Hon Dr NICK SMITH: So I take issue with the provisions in Part 2 that leave a gap absolutely wide open around the issue of foundations, when it is on everybody’s lips, from Kaitaia to Bluff, the rort that has gone on within New Zealand First. So I would urge members opposite to get to their feet and say that if we are serious about improving the integrity of our electoral system, why we would not include, within the definition of such a donation, foundations that have been set up by parties like New Zealand First, solely—
Clayton Mitchell: National Party.
Hon Dr NICK SMITH: —with the reason of getting round the electoral law. We’re more than happy to be open with our foundation. I hear the colleague from New Zealand First; will he be supporting the amendment to include the foundations?
Hon Member: That was your foundation.
Hon Gerry Brownlee: We declare everything.
Hon Dr NICK SMITH: We declare everything. So I ask the question of New Zealand First: do you support the inclusion of the foundation in the declaration of donations? Does the Green Party support foundations that are set up by political parties being included?
Marama Davidson: A whole lot of reform there, Mr Smith.
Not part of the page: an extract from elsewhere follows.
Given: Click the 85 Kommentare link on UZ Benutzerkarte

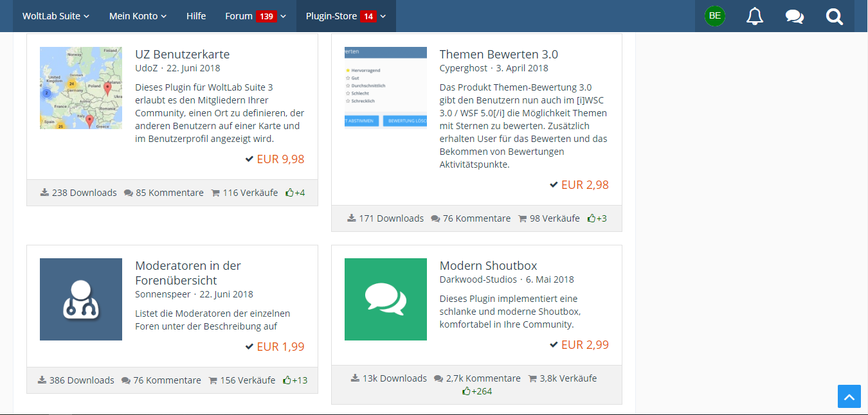Looking at the screenshot, I should 164,193.
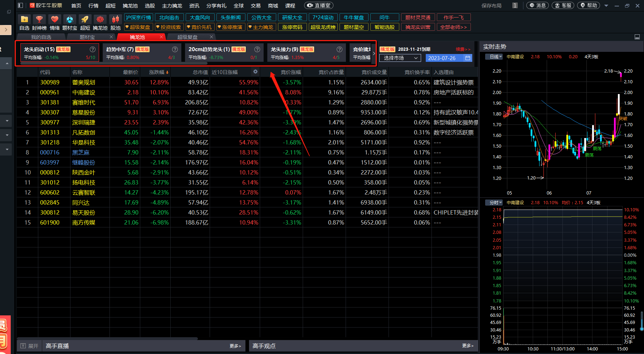Select the 超短 rocket icon
644x354 pixels.
pos(85,19)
Hon Dr NICK SMITH: Not prepared to answer a very simple question—I’ll tell you why. The only reason they’re on the Government benches is because of the decision of New Zealand First. We have the unusual situation where the party that got the most votes and won the most seats is not the Government—that is because of New Zealand First’s decision. The public have a right to know who was funding New Zealand First; that has been kept secret. That is immoral and that is wrong in our electoral system.